Isaac Sam Camilleri, tifel li jattendi l-iskola St. Albert the Great College ġewwa l-Belt Valletta, jixtieq iqajjem kuxjenza dwar l-iskart ikkawżat mill-fast food f'Malta. Permezz ta' riċerka li għamel hu stess, huwa sab li ħafna drabi l-materjal li fih jiġi ppakjat l-fast food f'Malta mhuwiex materjali li ġie irriċiklat.
Aqra l-artiklu kollu ta' Isaac hawn:
A seminar made me think about food waste and food packaging. A survey was sent to the general public regarding this topic and later on, a questionnaire was sent to fast food companies.
The general public was asked 6 questions: the first one was how many times they eat fast food, with 2.50% saying everyday, 22.50% a few times a week, 35% a few times a month, 36.25% less than a few times a month and 3.75% who never eat fast food. The second question was how many of the fast food they purchase is left over – about 14% on average.

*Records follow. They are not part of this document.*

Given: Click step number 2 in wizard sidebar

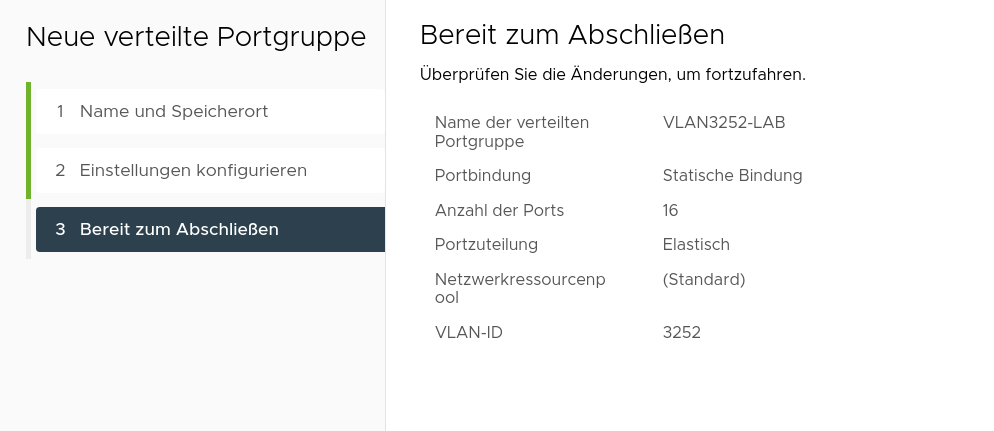Looking at the screenshot, I should 60,170.
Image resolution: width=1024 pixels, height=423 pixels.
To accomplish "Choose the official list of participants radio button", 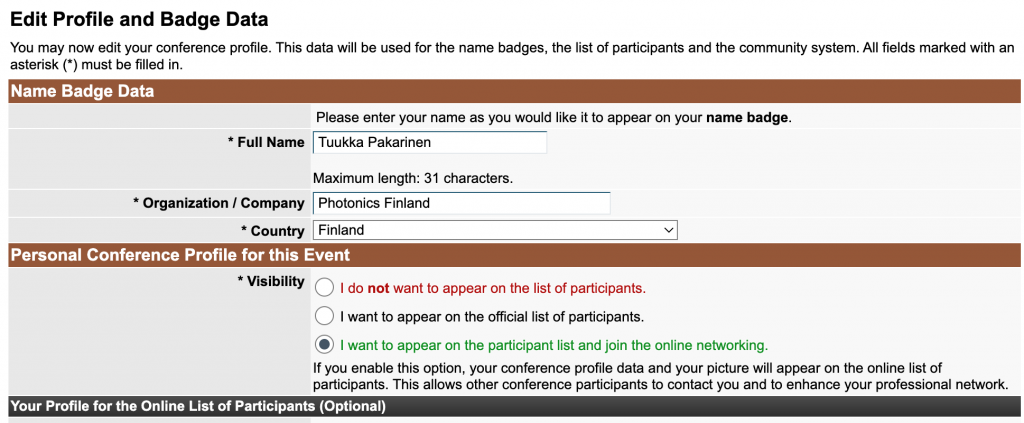I will click(324, 316).
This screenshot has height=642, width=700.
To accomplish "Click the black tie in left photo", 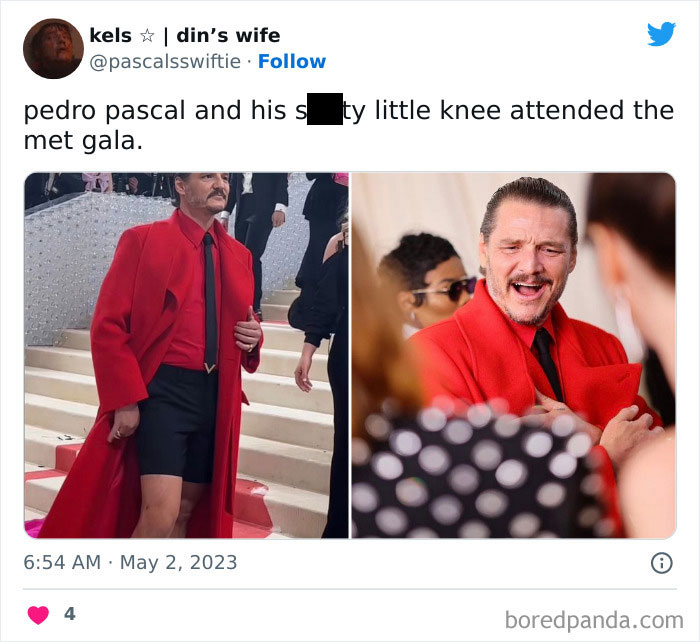I will (209, 301).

The third question is asked about what they do with left over fast food, 44.30% do not generally have any left over, 29.11% eat leftover food later on, 12.66% throw it away, 5.06% place it in a compost bin at home, 6.33% organic waste is collected at their locality and 2.53% give the leftover food to their dog. The fourth question was how much of the packaging provided is recyclable, the answer was 52% of the packaging.
The fifth question was what do you do with packaging that is not recyclable, with 80% saying they throw it away, 18.75% try to use it and 1.25% use it for arts and crafts at school. The sixth question was what they do with packaging that can be recycled: 20% throw it in the black garbage bag, 71.25% place it in the grey garbage bag and 8.75% reuse it.
A questionnaire was then sent out to fast food companies around Malta, based on the survey answers that we received. We asked what do you do with uncooked expired food. The main answer was that they dispose of it and the second main answer was that they hardly have any.
What do you do with cooked fast food: the main answer was that they give it away, either to the staff or donate it to local orphanages. We asked if they separate waste at their outlets, the main answer was yes but a company does not have a metal bin at their shopping complex in Sliema.
We asked if their packaging is made from any recyclable material, the answer was no. But when we asked if any of the packaging used is recyclable the answer was 50% yes and 50% no.
We asked for suggestions to encourage other companies to separate waste, but the main answer was that in Malta we are on the right path when it comes to recycling, although individuals need education when it comes to separating waste.
In Malta food waste was reduced by 100kg per capita in 2017, according to the European Commission. This is the least in Europe in food waste.